To continue with attorney licensing under such circumstances is to continue to deceive the public with false assurances of competence where no competence can be found.

==

That said, what remains is a huge issue of equal protection concerning those attorneys who had the misfortune of having passed the more rigorous "old" bar exam, with the state component, but that is not recognized by other states.

Will the State of New York try to bridge that inequality gap by entering agreements with other states that attorneys who received their licenses before the new bar exam is going to be introduced in July of 2016, will not be penalized for taking the bar exam "too early" to be automatically recognized by other states?

Does it make any sense for this year's law school graduates to take July 2015 or February 2016 bar exam since it requires more efforts, but will provide less rights to the successful takers?

Does it make sense to wait until July 2016 and work somewhere in a non-attorney position for a year, so that the gruelling efforts in bar preparation will not be wasted?

Questions, questions, questions.

All of those questions can be resolved in one go if this Gordian knot of the market of legal services regulated to the brink of perishing, is simply cut and the market is deregulated.

Then, prices will even out, competence will become a point of proof for each attorney (or non-attorney) and a point of responsible background research by the consumers before they come to a certain provider of legal services before hiring him or her.

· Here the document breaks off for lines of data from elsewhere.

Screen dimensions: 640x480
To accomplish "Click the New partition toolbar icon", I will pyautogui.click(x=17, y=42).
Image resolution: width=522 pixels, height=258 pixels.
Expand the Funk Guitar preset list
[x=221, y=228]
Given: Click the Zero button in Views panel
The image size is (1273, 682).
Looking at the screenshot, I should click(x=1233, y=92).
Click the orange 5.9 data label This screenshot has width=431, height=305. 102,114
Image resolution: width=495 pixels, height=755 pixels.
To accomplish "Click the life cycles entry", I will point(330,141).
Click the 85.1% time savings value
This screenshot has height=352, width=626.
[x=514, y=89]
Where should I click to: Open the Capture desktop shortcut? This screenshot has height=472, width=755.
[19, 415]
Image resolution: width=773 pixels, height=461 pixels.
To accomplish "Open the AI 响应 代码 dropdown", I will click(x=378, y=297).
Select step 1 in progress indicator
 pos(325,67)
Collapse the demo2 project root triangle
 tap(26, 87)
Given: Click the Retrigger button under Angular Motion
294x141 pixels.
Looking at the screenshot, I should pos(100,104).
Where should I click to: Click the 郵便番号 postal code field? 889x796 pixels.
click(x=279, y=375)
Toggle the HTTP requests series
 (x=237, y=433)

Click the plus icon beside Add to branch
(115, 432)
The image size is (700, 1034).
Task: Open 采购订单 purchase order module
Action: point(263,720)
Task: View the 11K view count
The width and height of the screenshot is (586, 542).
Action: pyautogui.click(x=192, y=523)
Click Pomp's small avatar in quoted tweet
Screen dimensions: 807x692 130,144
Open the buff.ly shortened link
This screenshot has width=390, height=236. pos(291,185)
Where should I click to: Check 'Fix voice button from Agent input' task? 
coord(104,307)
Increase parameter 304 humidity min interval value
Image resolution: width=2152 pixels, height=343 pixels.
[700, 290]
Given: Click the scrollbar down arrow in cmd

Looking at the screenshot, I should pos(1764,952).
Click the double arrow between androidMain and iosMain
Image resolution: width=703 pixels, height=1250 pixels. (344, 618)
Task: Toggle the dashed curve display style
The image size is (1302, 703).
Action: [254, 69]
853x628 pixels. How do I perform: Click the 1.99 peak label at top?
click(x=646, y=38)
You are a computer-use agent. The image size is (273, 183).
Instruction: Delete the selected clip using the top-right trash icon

Then, competence will survive and incompetence will perish - as they should in a market economy.

If the market of legal services is deregulated, courts will lose the leverage of trying to eliminate capable providers of legal services for the mere reason that those providers blew a whistle on judicial misconduct, and those providers will be available to the public, at a time when governmental misconduct increasingly becomes a problem that needs more and more attorneys to deal with it - and not be afraid to deal with it.

It appears that deregulation of the legal profession is around the corner, and no matter how states are trying to prevent that event (lobbied, no doubt, by the legal elite that stands to lose the most from such deregulation), the Titanic is sinking.

Rearranging decks chairs will not help.